- _EXERCISE AIM_
Every entry should be returned unchanged, with the pictures omitted.

[Saved entries]
·····

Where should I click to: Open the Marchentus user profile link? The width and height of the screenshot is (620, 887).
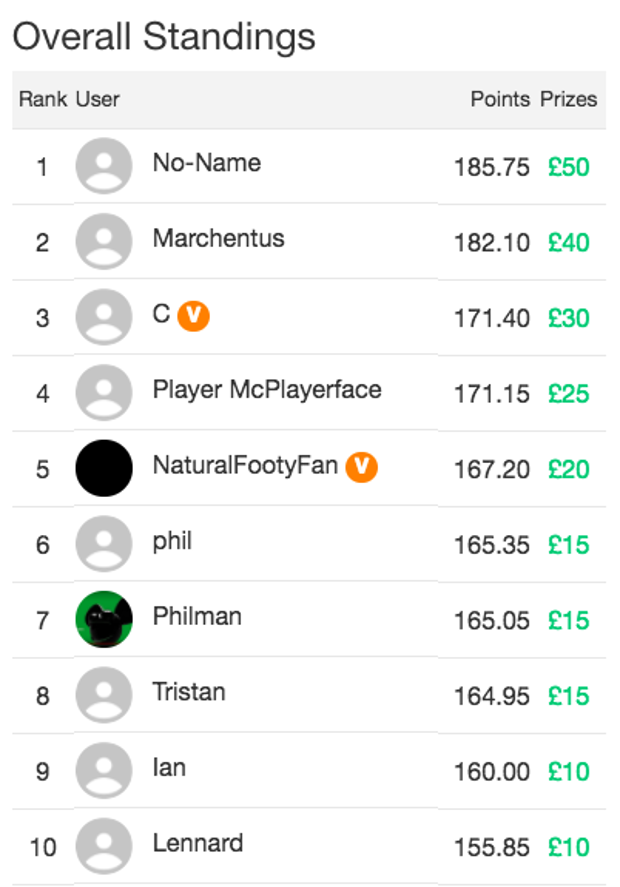point(218,239)
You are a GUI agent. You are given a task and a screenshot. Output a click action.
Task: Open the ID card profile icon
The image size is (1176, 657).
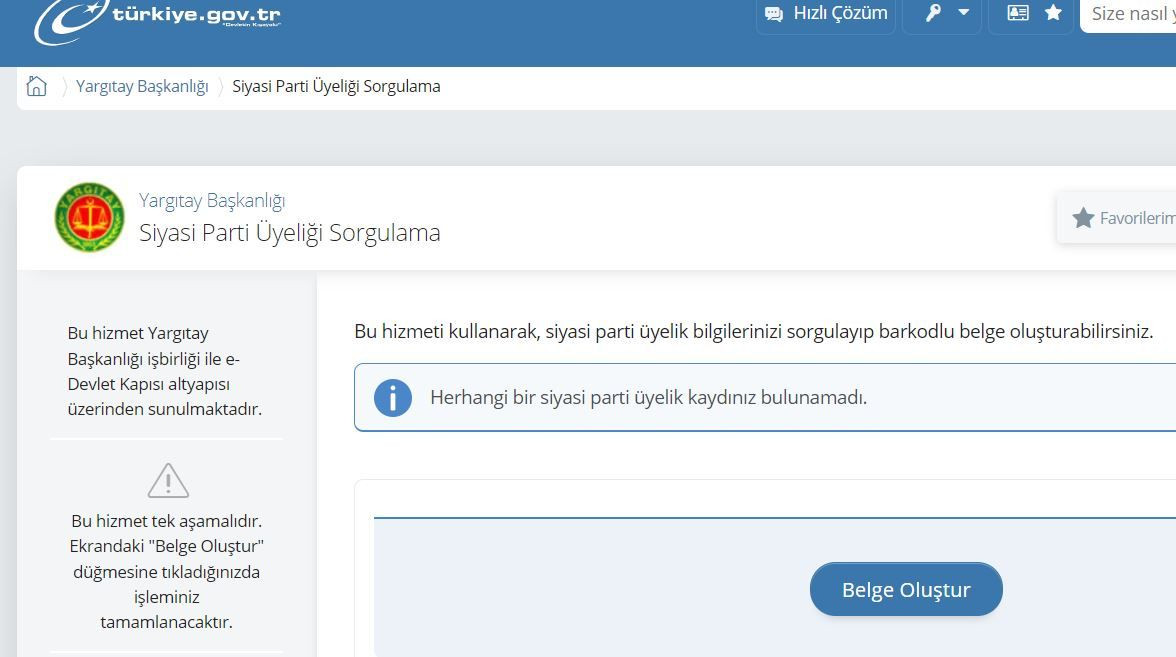point(1018,13)
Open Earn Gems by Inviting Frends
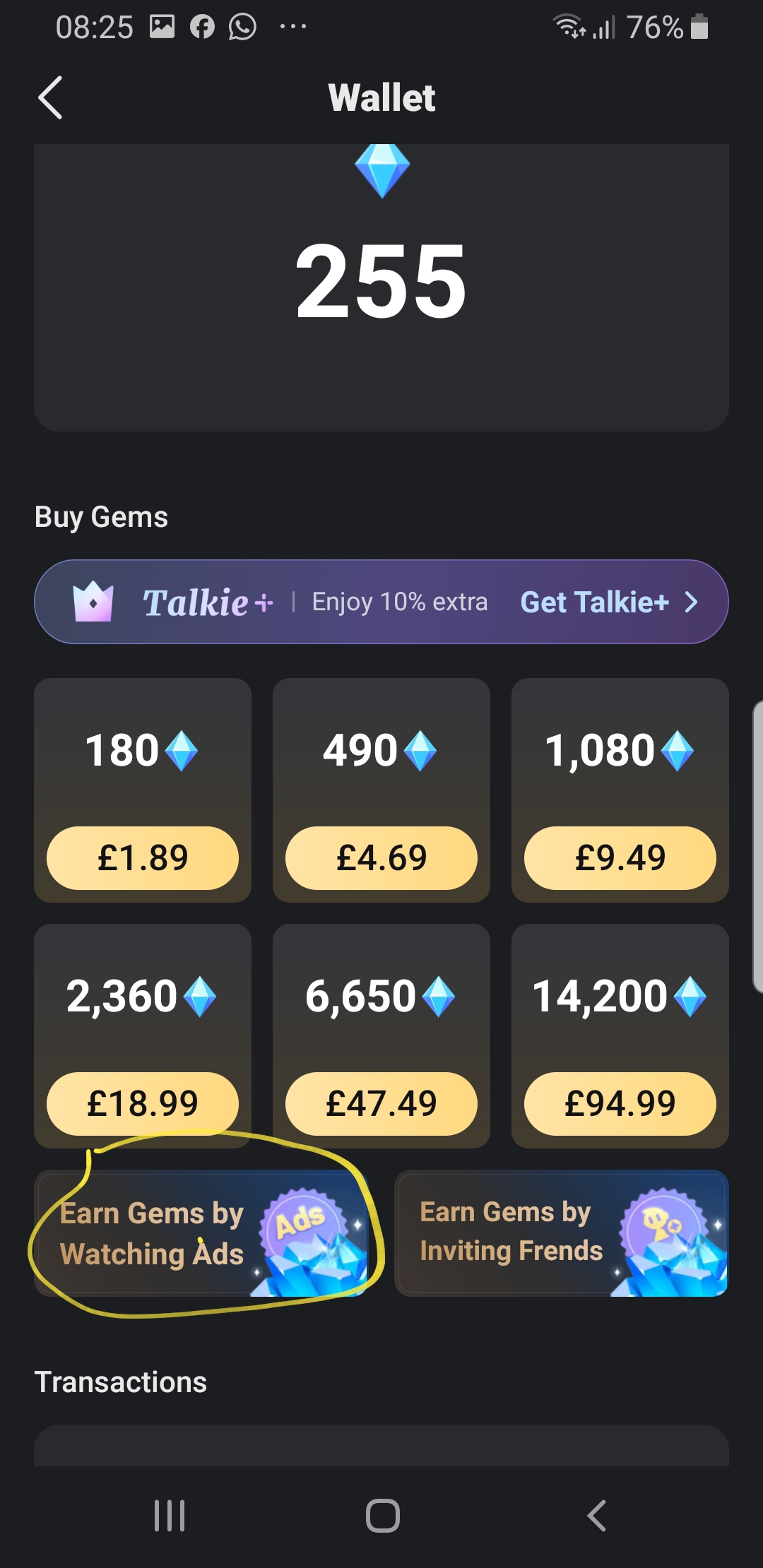Viewport: 763px width, 1568px height. pyautogui.click(x=511, y=1232)
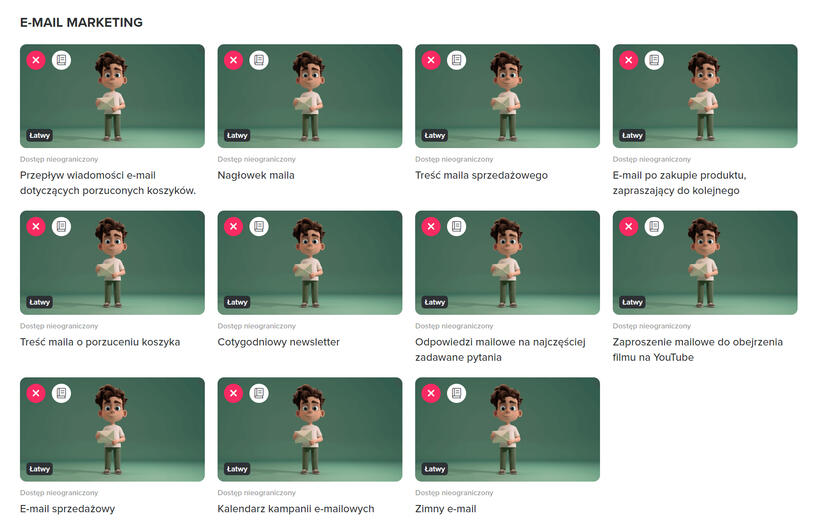
Task: Click the Łatwy badge on Zimny e-mail card
Action: click(435, 468)
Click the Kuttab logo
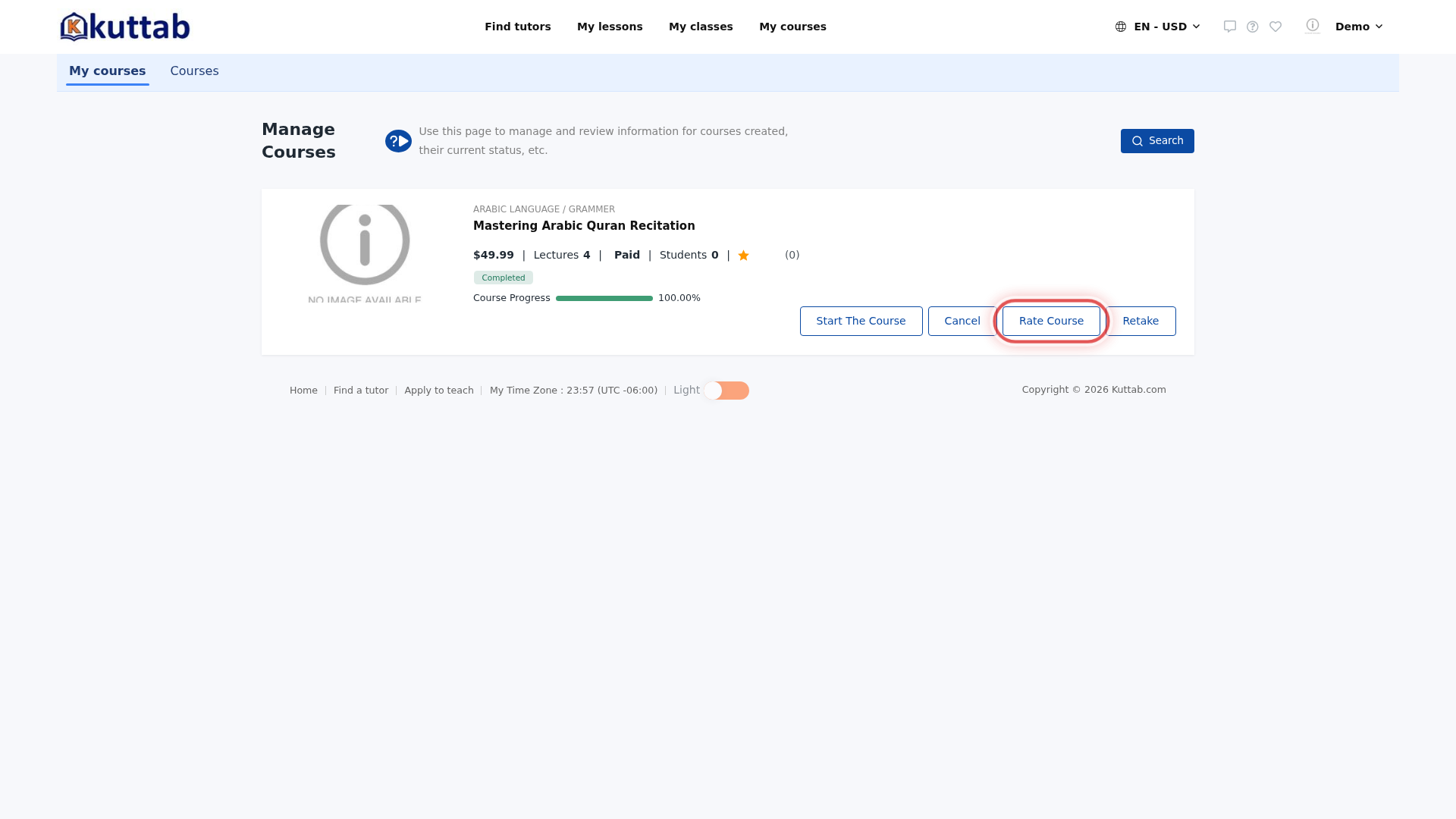This screenshot has width=1456, height=819. coord(125,27)
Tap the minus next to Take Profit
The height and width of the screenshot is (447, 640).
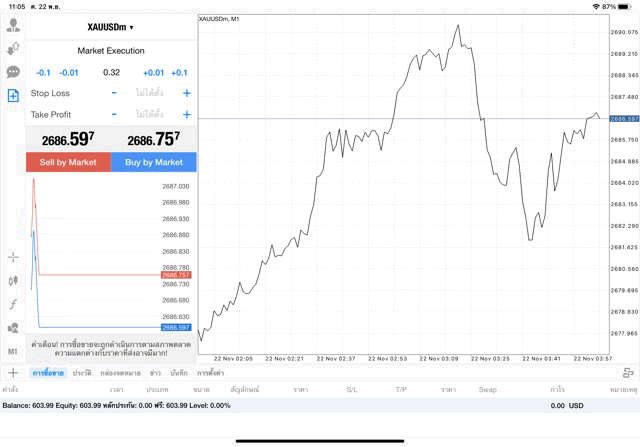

·····

- _WRITTEN REPLY_
Where should I click to: Open the Marchentus user profile link? The width and height of the screenshot is (620, 887).
point(218,239)
You are a GUI agent. You are given a task and a screenshot. Output a click action.
Task: Open the ID card profile icon
The image size is (1176, 657).
point(1018,13)
Open Earn Gems by Inviting Frends
Viewport: 763px width, 1568px height. pyautogui.click(x=511, y=1232)
Task: Click the Łatwy badge on Zimny e-mail card
Action: click(435, 468)
Click the Kuttab logo
This screenshot has width=1456, height=819. coord(125,27)
Tap the minus next to Take Profit
The height and width of the screenshot is (447, 640).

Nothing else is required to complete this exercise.